An NAACP leader and prominent civil rights activist in Washington state
has been pretending to be black for years, her parents admitted local
media Thursday.
Rachel Dolezal, who heads Spokane’s NAACP chapter and teaches Africana
studies at Eastern Washington University, refused to directly answers
any questions about her alleged racial ruse after it was exposed.
A KXLY reporter bluntly asked her, “Are you African American?”
After a stunned pause, she replied: "“I don’t understand the question."
The question of her race "is not as easy as it seems," Dolezal told the Spokane Spokesman-Review.
"We're all from the African continent," she added.
Dolezal’s parents, who are both white, provided a birth certificate and childhood pictures of their daughter to the Coeur d’Alene Press to back up their claims she has been grossly misrepresenting herself.
The birth certificate confirmed she was born to the white couple, and
the pictures show Dolezal as a pasty, blonde child — a complete contrast
the darker skin and curly brown hair she has now.
“It is very disturbing that she has become so dishonest,” Dolezal’s mother, Ruthanne Dolezal, told the Idaho newspaper.
Her parents also alleged a much wider web of warped lies Dolezal spun
about her background.

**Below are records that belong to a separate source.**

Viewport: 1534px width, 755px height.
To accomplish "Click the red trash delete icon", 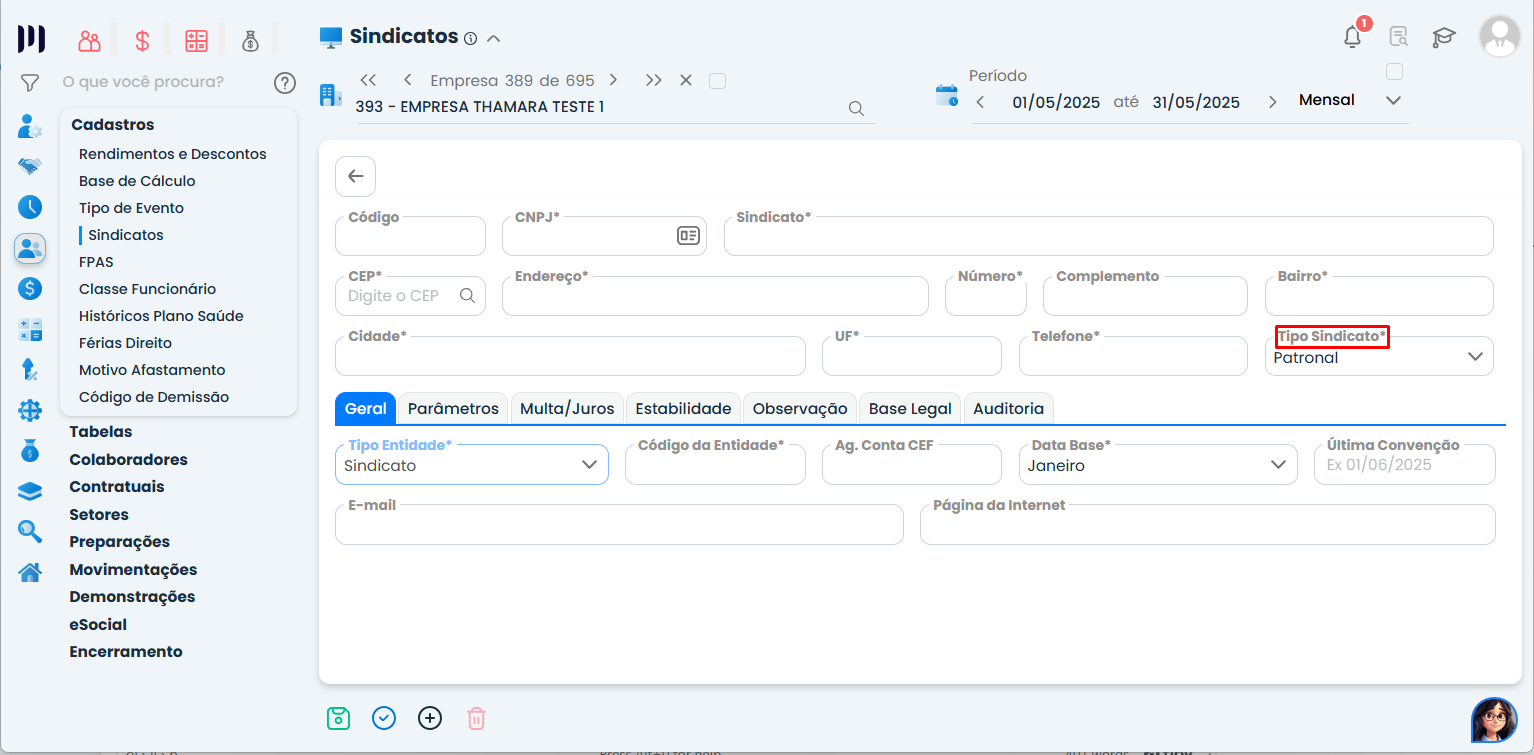I will click(476, 718).
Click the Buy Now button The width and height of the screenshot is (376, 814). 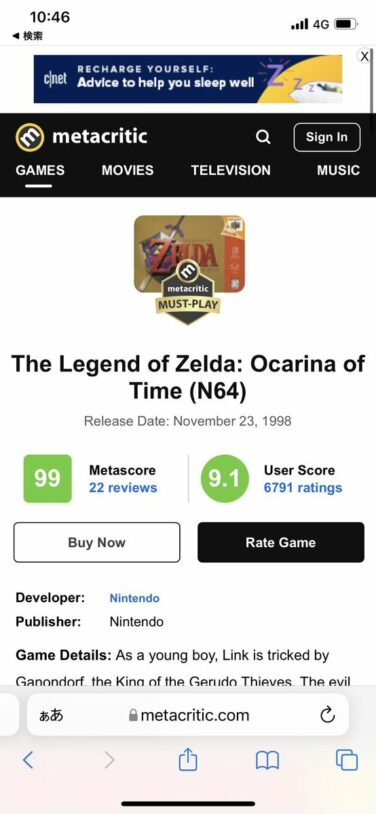pyautogui.click(x=97, y=542)
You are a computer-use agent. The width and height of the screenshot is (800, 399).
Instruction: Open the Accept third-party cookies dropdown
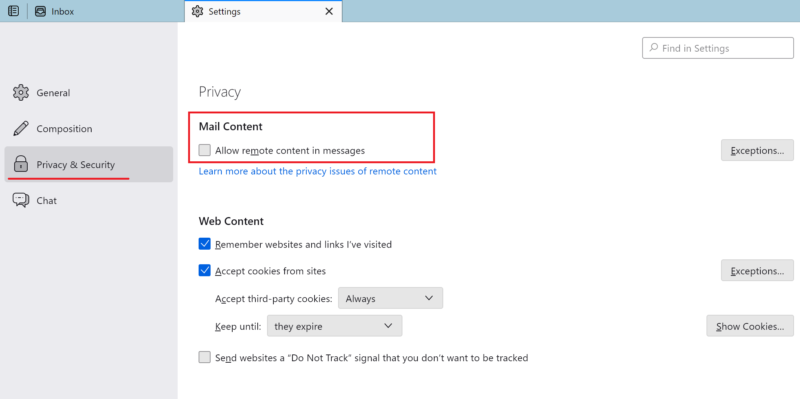click(x=390, y=298)
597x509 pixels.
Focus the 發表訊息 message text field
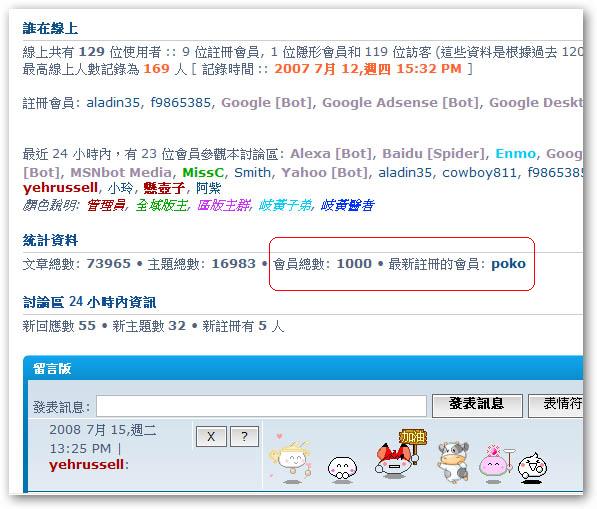click(261, 406)
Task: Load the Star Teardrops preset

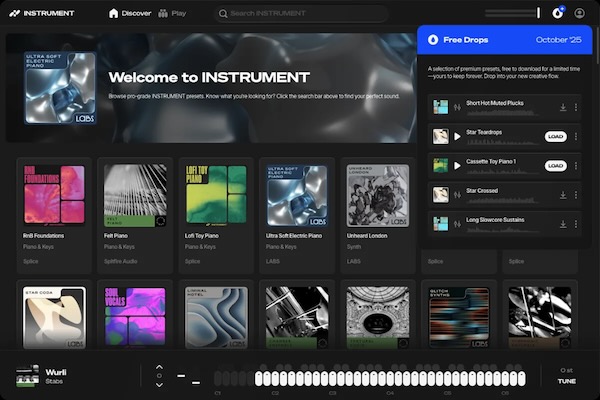Action: (x=555, y=136)
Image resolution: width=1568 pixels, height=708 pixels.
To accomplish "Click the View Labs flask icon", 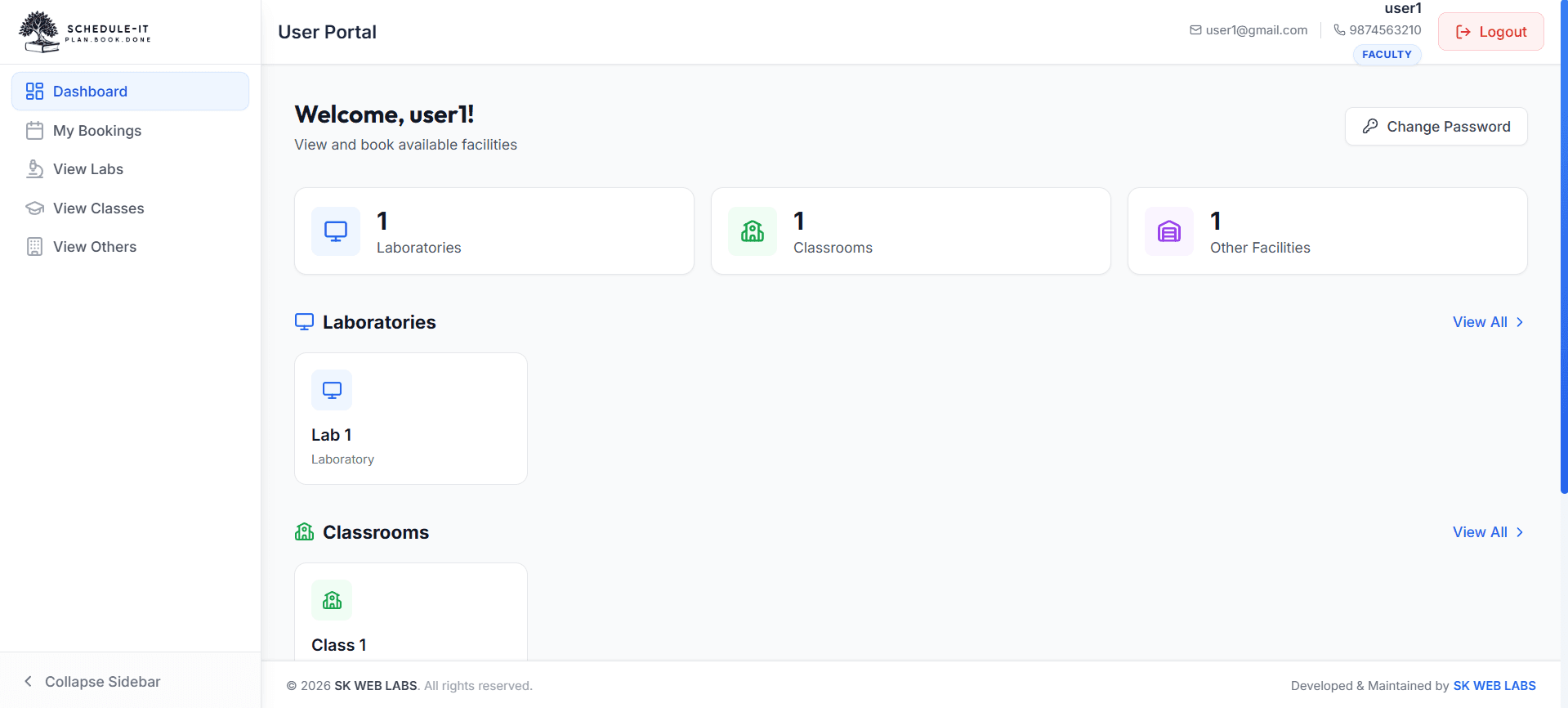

A black man who Dolezal has publicly claimed to be
her son is in fact her adopted brother, they said — a fact Dolezal
confirmed to the paper.
Dolezal also lied about growing up in a teepee, hunting for her own
food with bows and arrows, being abused by a stepfather and once living
in South Africa, her parents said.
Some of her family members did live in South Africa for four years, but
“Rachel did not even ever visit us there,” her mom said.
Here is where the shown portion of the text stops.